La grande-duchesse était réputée pour mener un grand train de vie et aimer les bijoux. Elle réussit à fuir la Russie et à récupérer de sompteux bijoux dont le diadème porté aujourd’hui par le reine d’Angleterre soit avec des perles, soit avec des poires d’émeraudes. (Copyright photos : Sotheby’s – Merci à Laurent D.)




Laurent D
26 novembre 2009 @ 08:23
Alix,
Bien d’accord avec vous malheureusement :(
Du reste, il n’y a pas à aller bien loin pour voir la misère, il n’y a qu’a sortir de chez soi pour voir des personnes qui dorment sur le trottoir et ont dans un sac en plastic tout ce qu’ils possèdent ou encore de passer devant les centres de distribution de soupes chaudes en hiver pour voir le monde qu’il y a.
On appelle cela le Quart Monde dans les pays européens.
De plus une de mes tantes par alliance est Maire Adjointe en charges des affaires sociales d’un arrondissement de Paris (on va dire pas facile), le nombre de dossiers qu’elle a à traiter ne cesse d’augmenter tout comme le nombre de personnes qui se présentent son jour de permanence.
Olga Galkin
4 décembre 2009 @ 21:26
Avant de critiquer et médire, Alix, vous feriez mieux d’étudier plus correctement l’Histoire.

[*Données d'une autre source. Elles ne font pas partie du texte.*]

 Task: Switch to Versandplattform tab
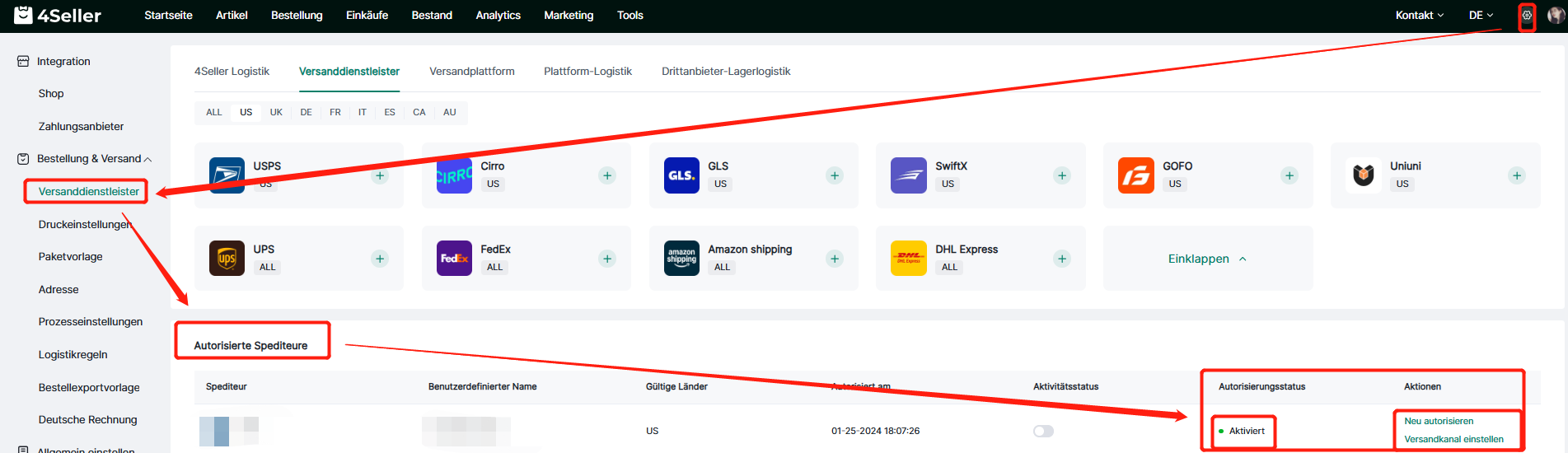pyautogui.click(x=471, y=72)
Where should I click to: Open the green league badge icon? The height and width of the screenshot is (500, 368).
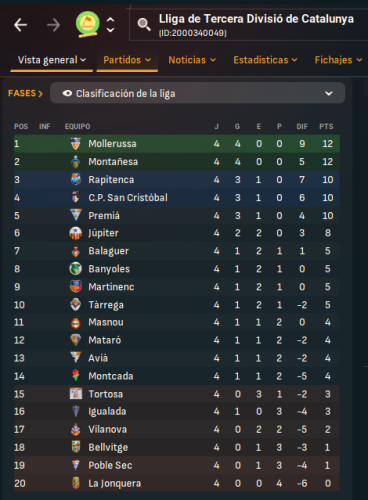pyautogui.click(x=88, y=24)
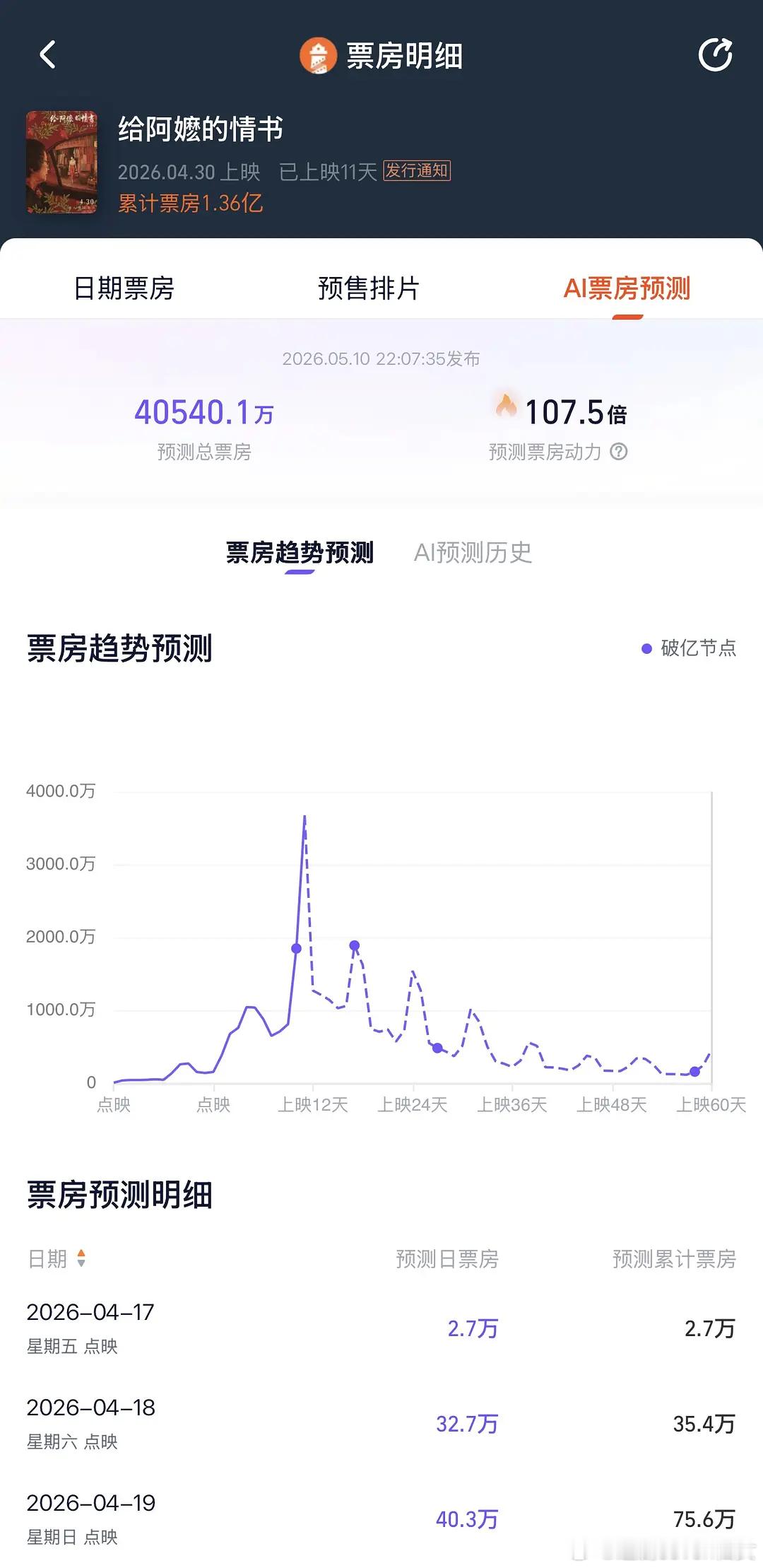The image size is (763, 1568).
Task: Select the 2026-04-18 forecast row
Action: (382, 1424)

Ces bijoux sont la plus-part des cadeaux, leur fabrication et leur comande ont non seulement permis à des artistes d’éxhiber leurs talents, mais ont donné du travail à plusieurs ouvriers.
TRUFFO
15 juillet 2010 @ 07:54
Ce que je déplore dans ses ventes internationales aux enchères c’est que des pièces historiques s’arrachent à prix d’or, dispersées à jamais dans des collections privées que l’on ne reverra pas de sitôt. J’estime que Les biens historiques doivent être remis aux pays intéressés et aux familles encore régnantes en Europe. Puis de telles pièces seraient pas mieux dans les vitrines des musées pour le plus grand regard admiratif du public et de renchérir les collections des musées.
Alix
14 août 2010 @ 15:58
Chère Olga (mess 32) : je ne parle pas de poudriers, boites à cigarette, miroirs et autres menus objets qui font souvent l’objet de cadeaux protocolaires. Et je parle pas de cadeaux offerts par des communautés ou municipalités aux dames de la Maison Impériale mais aussi aux cadeaux protocolaires beaucoup plus nombreux encore offerts par les Souverains à leurs serviteurs et fonctionnaires, et qui offraient plus encore e travail aux ouvriers.

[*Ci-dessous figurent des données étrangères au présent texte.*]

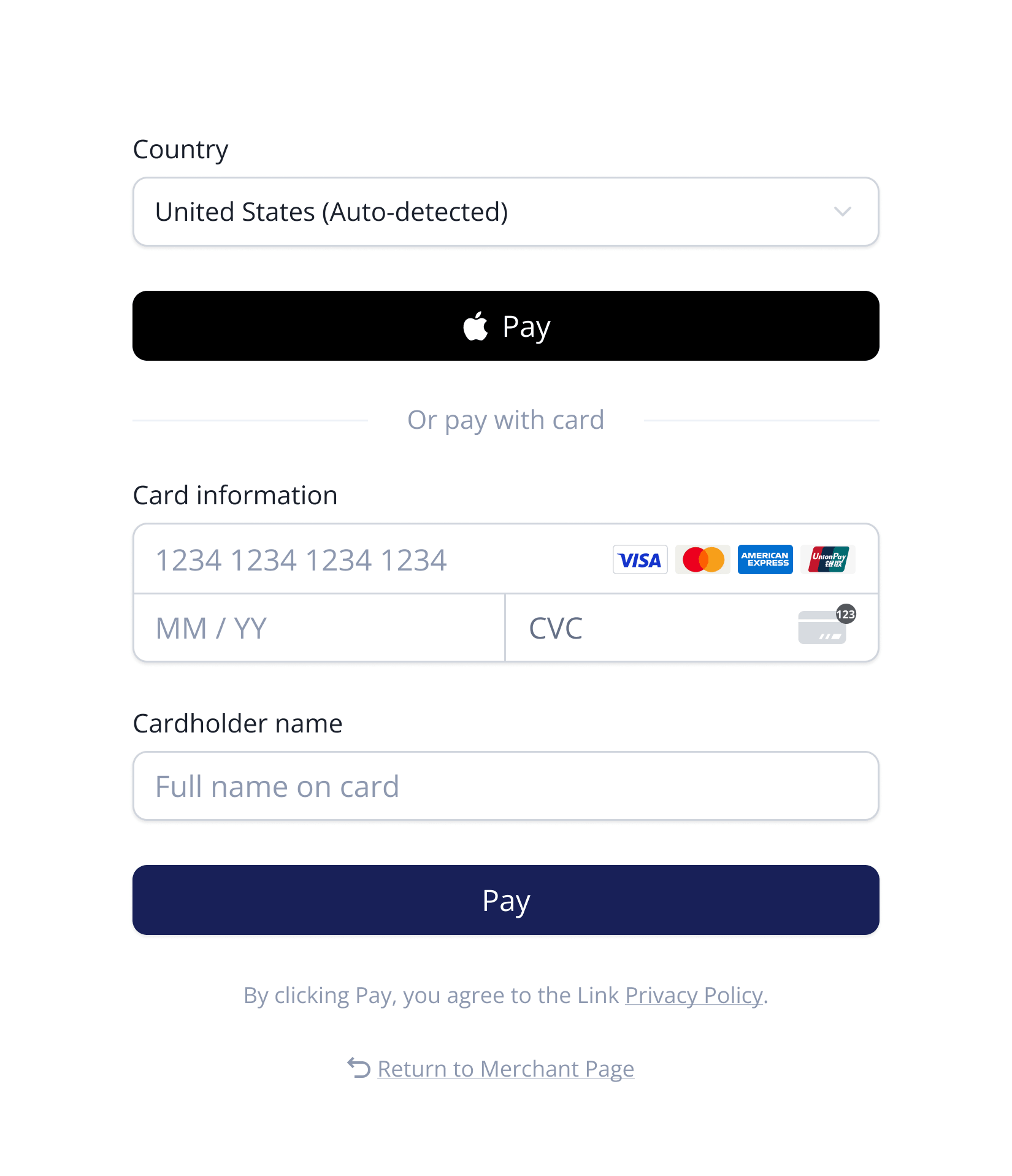Select the American Express icon
1012x1176 pixels.
point(765,559)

Je parle des bijoux personnels de cette Grande-Duchesse qui excédaient de beaucoup ceux de princesses russes pourtant plus riches, ou de princesses impériales et mieux placées pourtant elles aussi pourvues de famille royale et riche, d’un jour d’anniversaire, d’un jour de fête…et qui pourtant n’en avaient pas tant!

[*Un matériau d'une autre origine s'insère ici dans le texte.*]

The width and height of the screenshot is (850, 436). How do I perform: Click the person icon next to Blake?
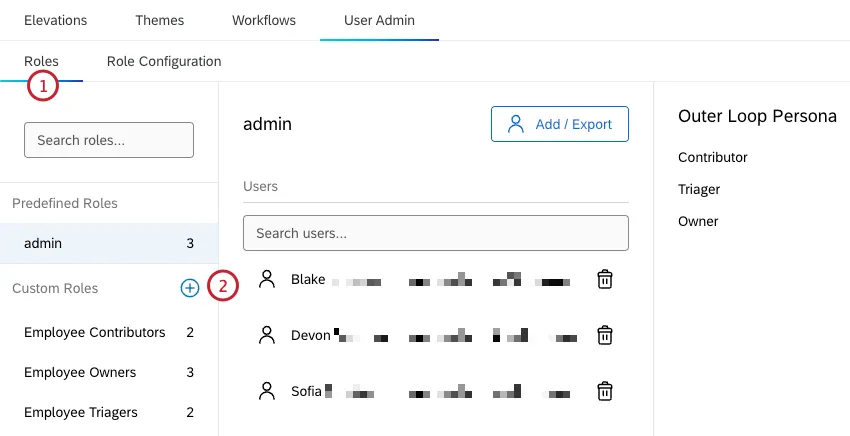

J’apprécie l’intelligence politique et stratégique de cette princesse germanique, surtout en tant que Française puisqu’elle était une ardente alliées, mais sur le plan humain non non et non. Je préfère presque ses fils, pourtant médiocres et couards, mais qui étaient sur le plan humain plus « sympathiques ».
Mais enfin elle avait l’obsession impériale et peu de scrupules. Au lendemain de l’attentat contre son beau-frère Alexandre III, son épouse et leurs jeunes enfants, n’avait elle pas erré fort affligée et ne le cachant même pas devant les courtisans : « Jamais mon Dieu, non hélas jamais, une telle chance ne se représentera! ».
Ah heureusement que Lénine a existé pour elle!